La manipulation du carburant par les mains inexpertes est très dangereuse pour la sécurité des populations environnantes des lieux de vente et de stockage de ces produits interdits. L’essence "zoua-zoua’’ est un mélange très volatile, la concentration de vapeurs d'essence dans les poumons lors de la respiration entraine des effets neurologiques néfastes, comme des étourdissements et des maux de tête. Le coma et l'arrêt respiratoire comptent parmi les effets plus graves. Outre les effets respiratoire et cardiovasculaire, elles ont des effets cancérigènes sur la grossesse. De même les automobilistes consommateurs de ce type de carburant, encourent le risque d’endommager leurs moteurs non seulement parce qu’il n’est pas adapté mais aussi parce qu’il n’est pas raffiné. Malgré les effets néfastes de la qualité de ce carburant sur la santé humaine, sur l’environnement, et sur leurs engins, les populations continuent quand même à en consommer. Pour certains d’ailleurs, le “zoua-zoua” reste un carburant longtemps privilégié par ses fidèles consommateurs et vendeurs dans la ville de Maroua.
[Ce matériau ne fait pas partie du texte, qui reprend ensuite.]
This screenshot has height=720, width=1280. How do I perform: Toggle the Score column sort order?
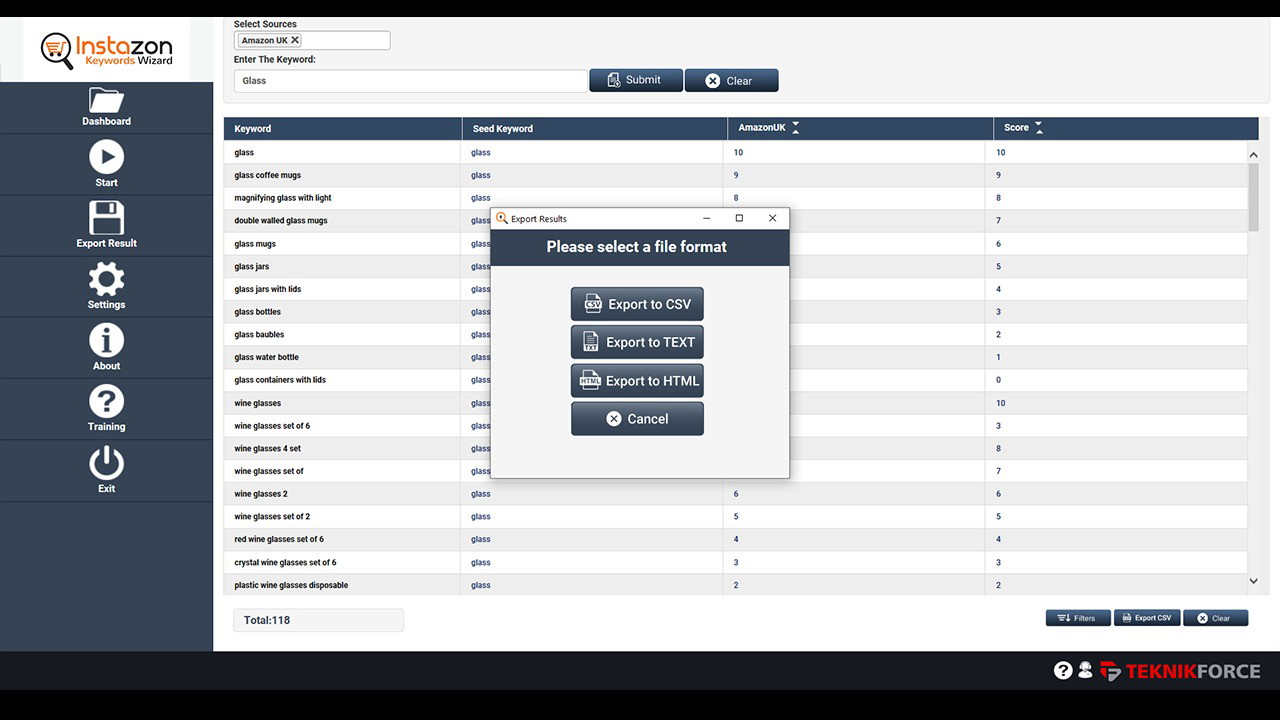[x=1037, y=127]
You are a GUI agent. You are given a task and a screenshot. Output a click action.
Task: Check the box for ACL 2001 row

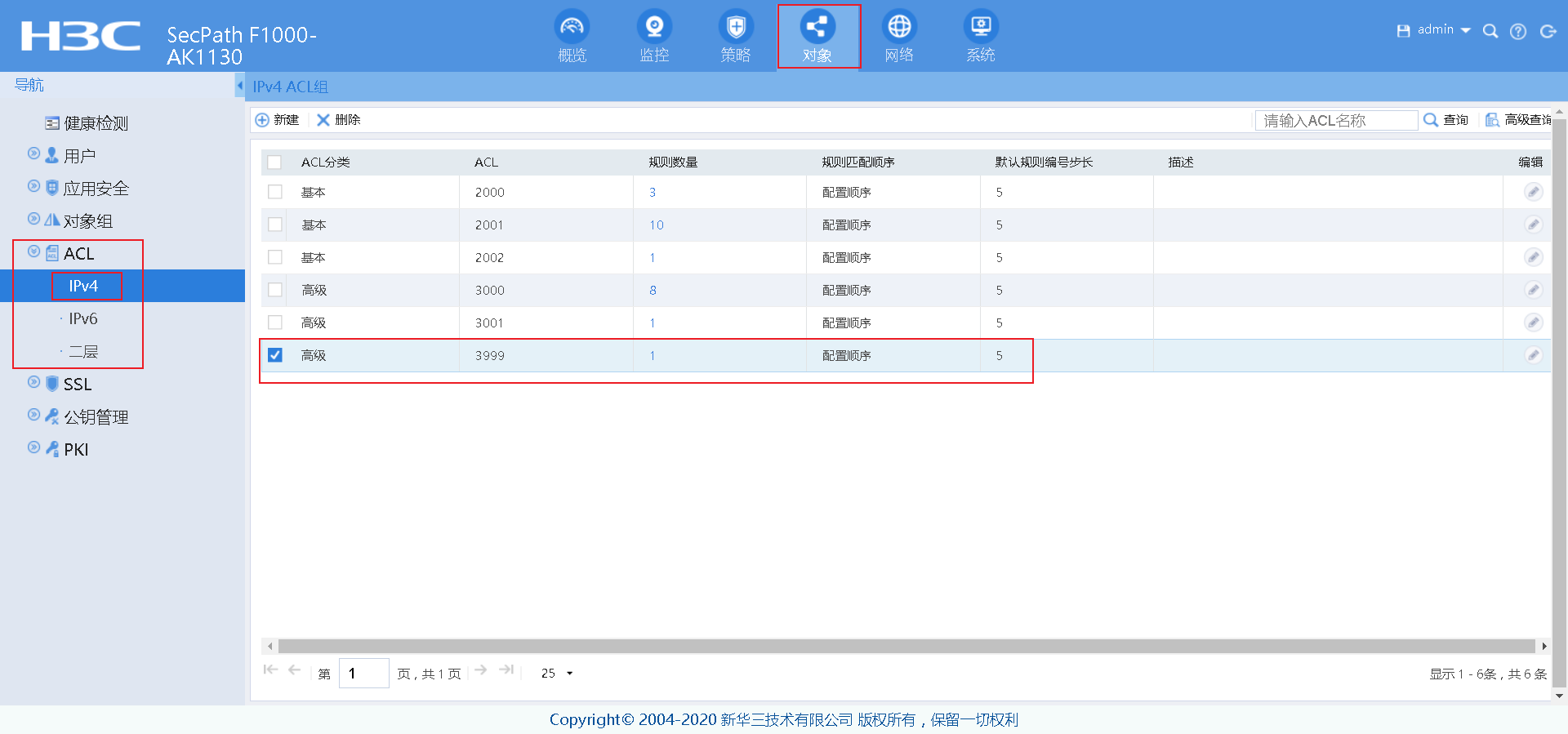click(275, 225)
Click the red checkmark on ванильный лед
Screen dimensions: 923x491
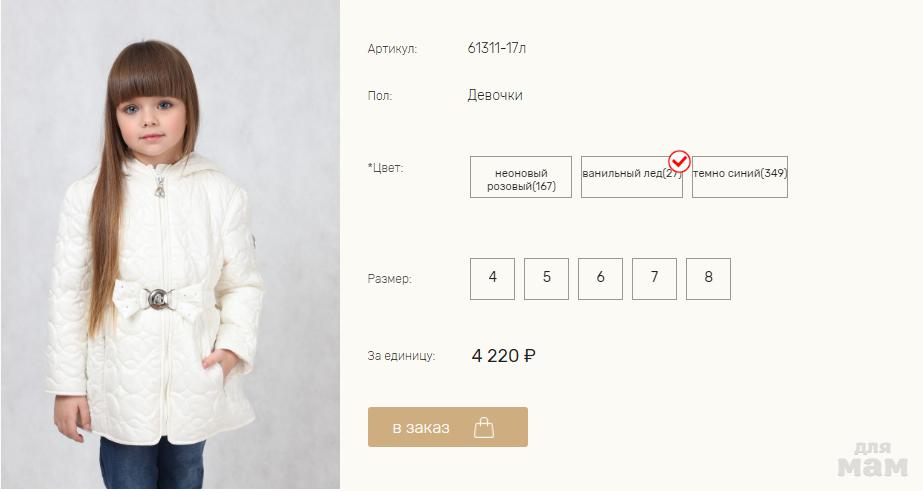tap(679, 161)
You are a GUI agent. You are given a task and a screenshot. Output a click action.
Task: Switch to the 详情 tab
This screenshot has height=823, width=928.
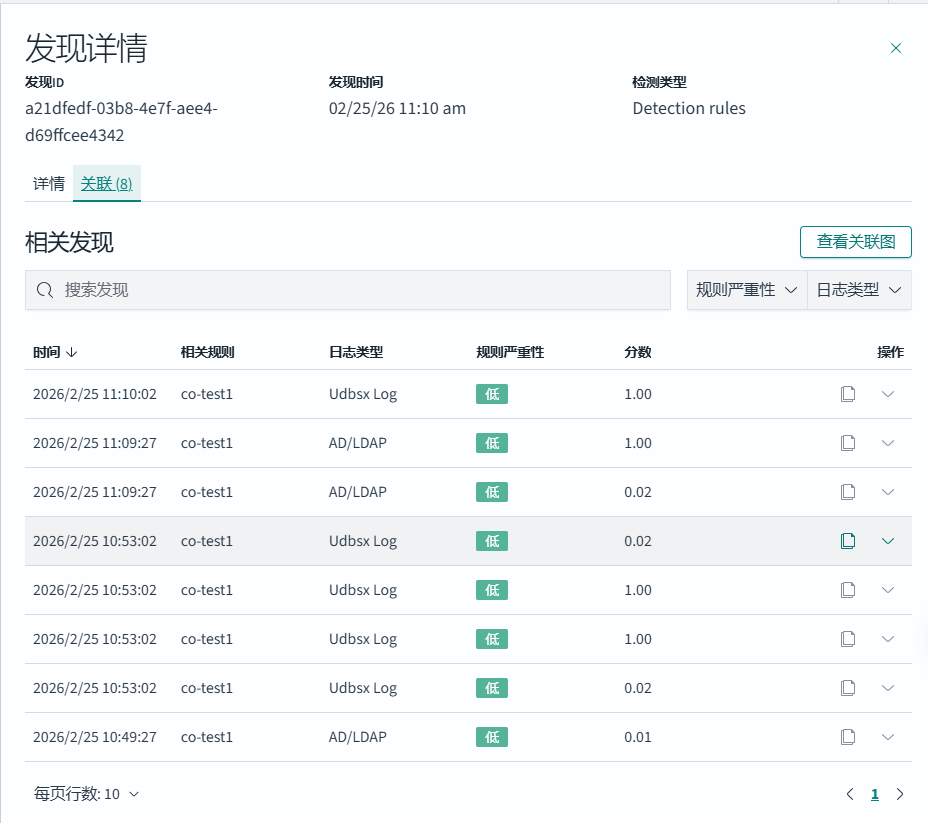[x=49, y=184]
C’est le cas de Souley Ori vendeur à Pitoaré face Hôtel de Ville pour qui, : « les effets néfastes du “zoua-zoua” sur la santé sont négligeables puisque les gens viennent acheter pour la recette de la grand mère, permettant de stimuler l’appétit, faciliter la digestion et soigner le mal de ventre en prenant quelques gouttes à jeun».

Que fait l’Etat camerounais pour lutter contre cette activité illicite à Maroua ?
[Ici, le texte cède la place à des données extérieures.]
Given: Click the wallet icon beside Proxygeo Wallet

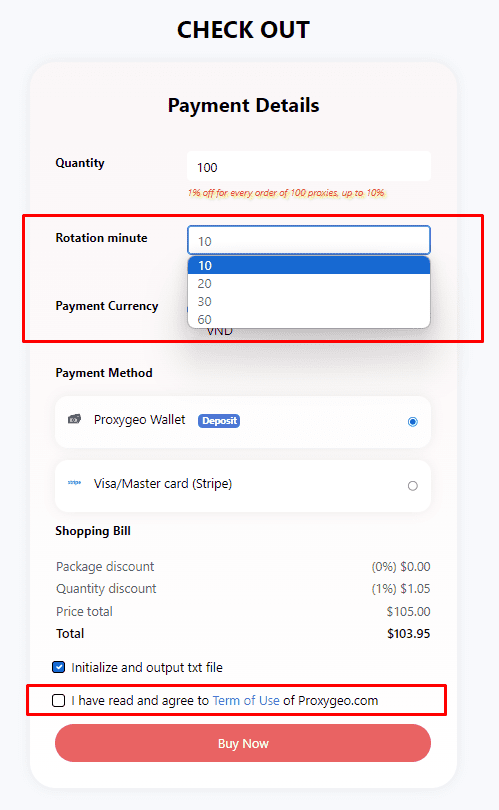Looking at the screenshot, I should click(x=74, y=419).
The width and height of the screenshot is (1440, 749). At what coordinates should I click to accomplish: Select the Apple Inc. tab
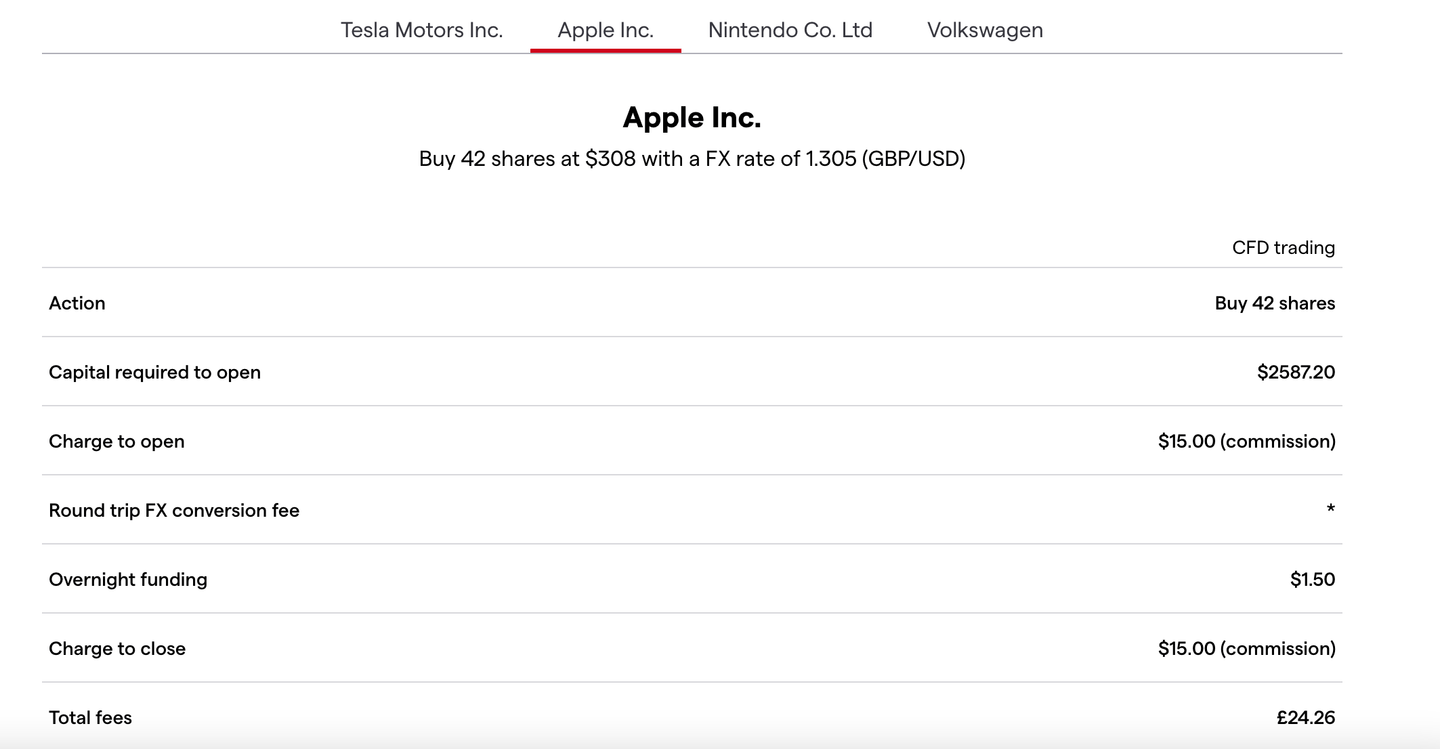[x=605, y=30]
Face à la perte croissante des ressources fiscales et douanières par l’Etat, le Groupement Inter-patronal du Cameroun (GICAM) a créé une cellule de lutte contre le commerce illicite. Cette structure a des objectifs bien précis parmi lesquels la sensibilisation des opérateurs, de l’Etat et des consommateurs sur les effets du commerce illicite et les caractéristiques des produits contrefaits; la sensibilisation sur le procédé de saisie régulière, avec la collaboration de la douane des marchandises contrefaites. Cet organe n’a pas pu stopper le commerce illicite des produits à Maroua encore moins celui du carburant de contrebande qui jusqu’ici, prospère.

Il y a une vingtaine d’années, face à la témérité de la douane à interdire un produit qui se retrouve sur les étables à tout bout de rue, des affrontements entre les trafiquants de ce produit et les douaniers ont fait plusieurs morts et des dégâts matériels. Nombre d’agents de douanes qui s’interposaient à l’entrée de ce carburant en terre camerounaise ont trouvé la mort, ainsi que certains fraudeurs récalcitrants.
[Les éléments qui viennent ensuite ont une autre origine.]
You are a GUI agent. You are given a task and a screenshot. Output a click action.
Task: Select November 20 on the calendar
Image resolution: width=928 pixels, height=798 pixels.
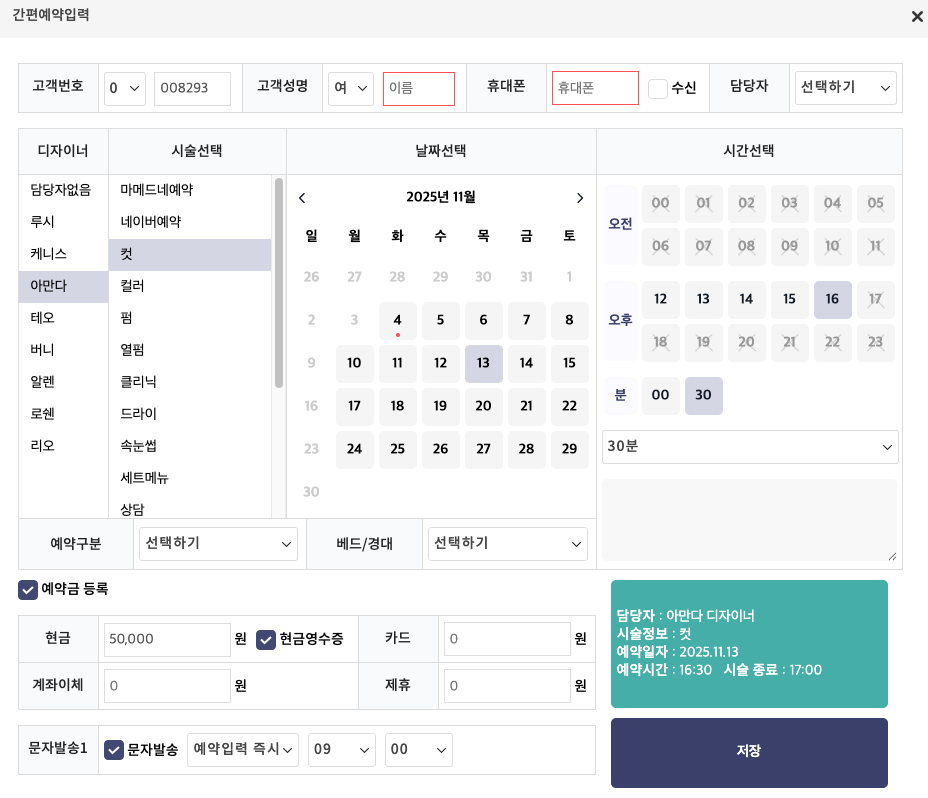point(483,406)
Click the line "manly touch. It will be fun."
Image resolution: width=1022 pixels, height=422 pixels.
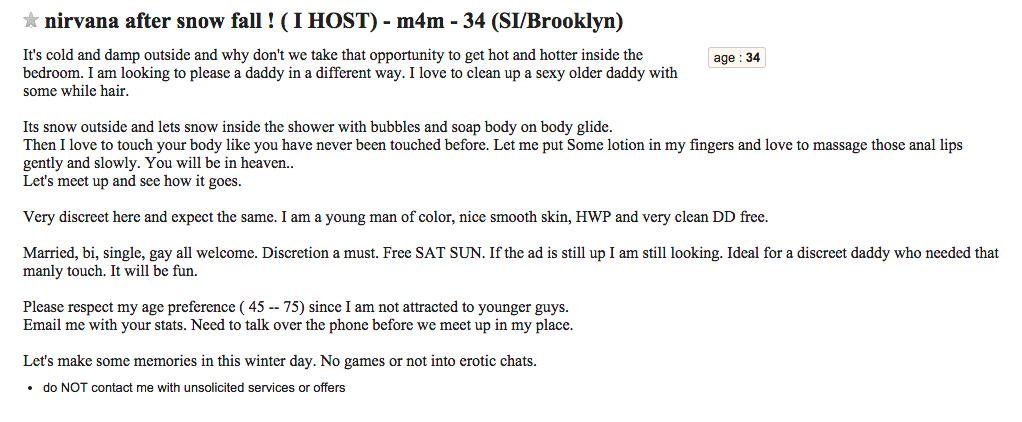[110, 271]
Aussi, en 2019 l’ancienne gare routière de Maroua abritant un dépôt de "zoua-zoua’’ a pris feu. Suite à ce désastre, l’on a assisté pendant une semaine à une vaste campagne de sensibilisation qui n’a vraiment pas eu d’effet. Ce même dépôt est fonctionnel aujourd’hui.

En effet, le gouvernement s’arrête à des discours et ne trouve pas de mesures alternatives pouvant dissuader les consommateurs de ce secteur. Tenez par exemple dans certains départements comme le Mayo Sava, le Mayo Kani et le Logone et Chari, on retrouve une seule station à pompe implantée dans le chef-lieu ne pouvant pas satisfaire tout le département jusqu’à dans les petits villages. La situation de précarité de nos populations et l’implication de nos autorités dans ces circuits huilés imposent la tolérance administrative. Les autorités ne peuvent donc pas se prononcer avec objectivité quant au commerce du carburant de contrebande à Maroua.